Overall it could use some more touch ups here and there, but generally, Tea For God looks and sounds minimalist, which I think works for the game's setting and makes complete sense considering there is a single developer and musician working on this.

There are a lot of very impressive views in this VR game

The last thing I'll talk about is the story. As I've mentioned the narrator sounds fantastic, but despite the strong premise the story just kind of... hangs. Your guy says some stuff, but most of it doesn't make sense and has no context.

There is maybe a race of bug aliens attacking. Also, tentacles are taking over some stuff. Uhhh yeah, the story is vague, full of proper nouns and names with no explanation, and really up to interpretation. The developer really went for the Dark Souls school of narrative design, but without awesome item descriptions to fill in the gaps and contemplate.

The story makes no sense, and unless you really like being generally confused about the wider world, we can leave the plot of Tea For God at "You're trying to get to the emperor to blow her up." Also shouldn't it be empress? The emperor is always called her, but then they say emperor instead of empress.

Anyway, do yourself a favor and try the Tea For God demo for the walking movement and impossible space procedural generation, it's absolutely mind melting and unique in a great way.

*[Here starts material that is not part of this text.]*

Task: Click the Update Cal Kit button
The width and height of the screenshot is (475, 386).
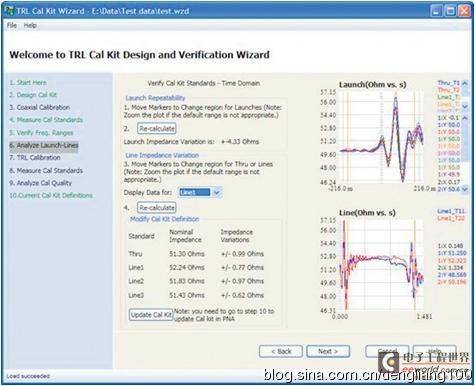Action: coord(151,315)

Despite all of the negative things I've said about Tea For God in this review I don't regret buying the full game and playing it through, and I don't regret creating this long review. It's an okay game with an insanely awesome way to move around with your real legs. It's available on the Quest store and Steam, and the demo is free.

Seriously. Try the demo, especially if you have a Quest. I highly recommend you try Tea For God for free. Okay, I'll stop now, enjoy yourself out there in VR.